I don't know what the Stack Overflow database schema looks like (and from some of the things I've read on Jeff's blog, I don't want to), but in the situation you describe, it's entirely possible there is a primary key across the post identifier, revision number and tag value; certainly, that would be the shortest (and only) superkey available.

With regards to your second point, while it may be reasonable to argue in favour of aggregating values in archive tables, it does go against the principle that each row/column intersection in a table ought to contain one single value. While it may slightly simplify development, there is no reason you can't keep to a normalised table with versioned metadata, even for something as trivial as tags.

Is a primary key necessary?

This is a subjective question, so I hope you don't mind me answering with some opinion :)

In the vast majority of tables I've made – I'm talking 95%+ – I've added a primary key, and been glad I did. This is either the most critical unique field in my table (think "social security number") or, more often than not, just an auto-incrementing number that allows me to quickly and easily refer to a field when querying.

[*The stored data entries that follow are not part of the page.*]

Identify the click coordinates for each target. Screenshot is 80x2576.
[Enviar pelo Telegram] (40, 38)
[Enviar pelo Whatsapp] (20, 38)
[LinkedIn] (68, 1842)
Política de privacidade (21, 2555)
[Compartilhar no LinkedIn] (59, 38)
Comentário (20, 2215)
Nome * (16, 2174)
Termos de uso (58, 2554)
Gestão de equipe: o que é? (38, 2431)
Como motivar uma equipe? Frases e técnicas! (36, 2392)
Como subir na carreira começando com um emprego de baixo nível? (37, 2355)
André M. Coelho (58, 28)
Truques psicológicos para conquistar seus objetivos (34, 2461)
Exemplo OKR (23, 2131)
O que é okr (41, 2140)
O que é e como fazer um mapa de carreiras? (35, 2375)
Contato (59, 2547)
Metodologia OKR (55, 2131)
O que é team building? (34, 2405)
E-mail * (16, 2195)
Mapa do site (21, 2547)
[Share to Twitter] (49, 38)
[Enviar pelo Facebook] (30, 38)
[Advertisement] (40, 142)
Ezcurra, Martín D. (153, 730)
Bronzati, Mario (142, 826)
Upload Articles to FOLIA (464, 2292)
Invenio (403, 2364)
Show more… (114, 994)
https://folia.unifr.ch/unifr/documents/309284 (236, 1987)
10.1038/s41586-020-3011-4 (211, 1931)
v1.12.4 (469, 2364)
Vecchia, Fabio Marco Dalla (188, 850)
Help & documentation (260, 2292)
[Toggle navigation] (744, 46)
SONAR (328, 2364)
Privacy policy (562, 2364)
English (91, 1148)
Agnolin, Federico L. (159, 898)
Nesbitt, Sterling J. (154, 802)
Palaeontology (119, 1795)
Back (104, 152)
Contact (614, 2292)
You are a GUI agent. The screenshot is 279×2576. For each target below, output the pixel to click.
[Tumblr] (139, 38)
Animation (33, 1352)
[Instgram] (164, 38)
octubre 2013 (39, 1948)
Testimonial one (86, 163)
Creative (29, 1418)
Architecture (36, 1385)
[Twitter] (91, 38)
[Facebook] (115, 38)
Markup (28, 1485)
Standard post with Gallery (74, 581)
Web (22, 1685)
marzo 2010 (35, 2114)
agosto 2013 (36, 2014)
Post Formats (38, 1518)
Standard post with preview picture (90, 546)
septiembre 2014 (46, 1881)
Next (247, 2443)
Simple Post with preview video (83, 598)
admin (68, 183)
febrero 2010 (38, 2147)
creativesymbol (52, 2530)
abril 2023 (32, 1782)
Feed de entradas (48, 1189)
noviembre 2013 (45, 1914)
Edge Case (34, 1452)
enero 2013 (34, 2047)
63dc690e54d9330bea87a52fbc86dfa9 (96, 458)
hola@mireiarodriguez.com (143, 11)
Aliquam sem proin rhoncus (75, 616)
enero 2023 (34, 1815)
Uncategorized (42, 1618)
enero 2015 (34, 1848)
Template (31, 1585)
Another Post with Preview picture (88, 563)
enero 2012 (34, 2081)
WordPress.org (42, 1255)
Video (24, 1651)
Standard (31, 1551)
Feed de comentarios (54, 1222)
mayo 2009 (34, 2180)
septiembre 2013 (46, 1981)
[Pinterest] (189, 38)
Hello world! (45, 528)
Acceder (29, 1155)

This latter use is the most common, and it even has its own name: a "surrogate" or "synthetic" key. This is a value auto-generated by the database and not derived from your application data. If you want to add relations between your tables, this surrogate key is immediately helpful as a foreign key. As someone else answered, these keys are so common that MySQL likes to add one even if you don't, so I'd suggest that means the consensus is very heavily biased towards adding primary keys.

One other thing I like about primary keys is that they help convey your intent to others reading your table schemata and also to your DMBS: "this bit is how I intend to identify my rows uniquely, don't let me try to break that rule!"

To answer your question specifically: no, a primary key is not necessary. But realistically if you intend to store data in the table for any period of time beyond a few minutes, I would very strongly recommend you add one.